Children are prone to pedestrian accidents - they are harder to see, they tend to dash out into the street, and they do not always understand the rules of the road. Learn how to teach your child about pedestrian safety and present a child accident or child injury.

Kid Safety: Children And Pedestrian Accidents

Unfortunately, children are often the victims of pedestrian accidents that lead to injury or even death in Washington State. Just this month, a young boy was rushed to a Seattle hospital after being hit by a drunk driver just yards from his house.

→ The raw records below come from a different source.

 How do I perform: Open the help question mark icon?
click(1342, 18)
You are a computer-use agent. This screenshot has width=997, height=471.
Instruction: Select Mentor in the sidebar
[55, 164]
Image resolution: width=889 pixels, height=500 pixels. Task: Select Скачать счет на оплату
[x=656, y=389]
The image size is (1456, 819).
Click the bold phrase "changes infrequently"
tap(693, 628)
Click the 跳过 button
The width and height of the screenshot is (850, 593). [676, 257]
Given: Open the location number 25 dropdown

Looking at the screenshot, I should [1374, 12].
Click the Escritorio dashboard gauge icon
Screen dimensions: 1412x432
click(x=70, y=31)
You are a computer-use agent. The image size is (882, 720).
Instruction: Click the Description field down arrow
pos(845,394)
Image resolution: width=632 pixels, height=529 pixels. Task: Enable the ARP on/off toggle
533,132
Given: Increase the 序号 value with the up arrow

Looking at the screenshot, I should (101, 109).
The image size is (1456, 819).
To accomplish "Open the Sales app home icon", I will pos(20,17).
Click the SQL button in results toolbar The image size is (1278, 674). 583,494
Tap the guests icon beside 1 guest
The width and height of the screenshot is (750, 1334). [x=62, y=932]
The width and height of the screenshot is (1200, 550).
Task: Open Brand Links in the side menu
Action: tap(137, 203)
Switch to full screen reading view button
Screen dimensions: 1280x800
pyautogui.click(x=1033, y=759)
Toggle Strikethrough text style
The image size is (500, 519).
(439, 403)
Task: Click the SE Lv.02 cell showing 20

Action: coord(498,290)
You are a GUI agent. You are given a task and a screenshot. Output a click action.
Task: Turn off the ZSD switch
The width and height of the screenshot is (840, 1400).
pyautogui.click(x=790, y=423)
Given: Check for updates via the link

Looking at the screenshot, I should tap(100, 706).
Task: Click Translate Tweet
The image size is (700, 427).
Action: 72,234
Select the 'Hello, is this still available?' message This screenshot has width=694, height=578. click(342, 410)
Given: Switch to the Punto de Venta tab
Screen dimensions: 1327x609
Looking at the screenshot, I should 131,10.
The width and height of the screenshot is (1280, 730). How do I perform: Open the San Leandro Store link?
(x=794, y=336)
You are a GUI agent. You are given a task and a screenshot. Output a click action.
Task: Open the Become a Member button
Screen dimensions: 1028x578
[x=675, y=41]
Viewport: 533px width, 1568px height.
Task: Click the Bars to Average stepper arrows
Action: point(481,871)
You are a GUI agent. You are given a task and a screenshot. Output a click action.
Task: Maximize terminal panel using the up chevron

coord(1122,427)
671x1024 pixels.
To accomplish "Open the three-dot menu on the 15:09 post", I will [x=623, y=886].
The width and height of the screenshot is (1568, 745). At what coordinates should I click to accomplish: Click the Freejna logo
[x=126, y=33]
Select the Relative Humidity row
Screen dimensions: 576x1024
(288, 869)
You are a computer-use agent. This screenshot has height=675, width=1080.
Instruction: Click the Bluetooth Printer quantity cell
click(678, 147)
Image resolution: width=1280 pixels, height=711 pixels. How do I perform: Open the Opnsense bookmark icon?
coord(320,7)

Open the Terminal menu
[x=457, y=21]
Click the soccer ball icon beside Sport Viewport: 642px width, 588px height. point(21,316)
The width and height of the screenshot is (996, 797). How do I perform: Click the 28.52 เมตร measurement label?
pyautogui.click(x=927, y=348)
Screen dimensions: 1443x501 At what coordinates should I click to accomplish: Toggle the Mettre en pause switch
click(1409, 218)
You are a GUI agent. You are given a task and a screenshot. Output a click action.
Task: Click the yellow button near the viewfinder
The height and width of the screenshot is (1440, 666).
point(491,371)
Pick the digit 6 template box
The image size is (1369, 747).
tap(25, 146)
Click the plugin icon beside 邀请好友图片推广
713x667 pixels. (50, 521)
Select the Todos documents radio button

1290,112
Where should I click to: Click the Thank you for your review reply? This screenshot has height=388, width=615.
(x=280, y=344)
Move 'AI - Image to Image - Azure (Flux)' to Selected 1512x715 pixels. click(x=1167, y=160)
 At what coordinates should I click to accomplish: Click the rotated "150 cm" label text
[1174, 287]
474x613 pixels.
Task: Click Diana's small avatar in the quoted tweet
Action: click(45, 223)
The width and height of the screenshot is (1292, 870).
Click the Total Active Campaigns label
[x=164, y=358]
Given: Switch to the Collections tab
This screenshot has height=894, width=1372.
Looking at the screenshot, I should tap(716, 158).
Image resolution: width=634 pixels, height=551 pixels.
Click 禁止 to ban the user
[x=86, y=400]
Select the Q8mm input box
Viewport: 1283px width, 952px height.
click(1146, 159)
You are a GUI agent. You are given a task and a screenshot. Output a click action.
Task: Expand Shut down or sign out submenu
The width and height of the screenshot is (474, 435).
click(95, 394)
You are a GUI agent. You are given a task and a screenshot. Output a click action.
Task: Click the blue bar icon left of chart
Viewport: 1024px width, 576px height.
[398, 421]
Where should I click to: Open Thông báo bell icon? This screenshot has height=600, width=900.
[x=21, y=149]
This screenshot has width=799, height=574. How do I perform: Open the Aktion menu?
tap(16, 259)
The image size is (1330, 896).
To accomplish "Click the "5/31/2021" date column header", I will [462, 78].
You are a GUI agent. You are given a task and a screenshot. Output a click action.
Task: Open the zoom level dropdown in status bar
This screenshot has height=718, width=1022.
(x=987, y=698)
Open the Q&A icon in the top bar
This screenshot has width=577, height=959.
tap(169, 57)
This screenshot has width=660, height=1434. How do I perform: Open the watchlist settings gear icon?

Why are children often the victims of pedestrian accidents? First of all, many children are too young to understand vital rules of the road. Very young children may not understand the dangers of approaching cars, while toddlers and elementary school children may forget to look both ways, dart into the street after an object, or enter the street from behind an object. Children can be impulsive, unaware of their surroundings, and distracted - even more importantly, they may have trouble judging the speed of vehicles or suffer from underdeveloped depth perception.

According to Safe Kids, pedestrian injury remains the second leading cause of unintentional injury-related death among children ages 5 to 14, with around 600 children dying each year in fatal pedestrian accidents. One of the other main reasons for child pedestrian deaths? Many parents overestimate their children's safety knowledge and pedestrian skills.

Share these pedestrian tips with your children:

· Don't cross the street without an adult if you are under ten years old.

· Stop at the curb and look both ways before crossing the street.

· Walk facing traffic when walking down the street.

· Make eye contact with drivers before crossing the street in front of them.

· Walk across the street - don't run!

· Don't play in the street or in parking lots.

· Don't walk on the street at night.

· When possible, cross the street at a designated crosswalk.

· Don't run into the street after a toy.

· If possible, hold an adult's hand while crossing the street.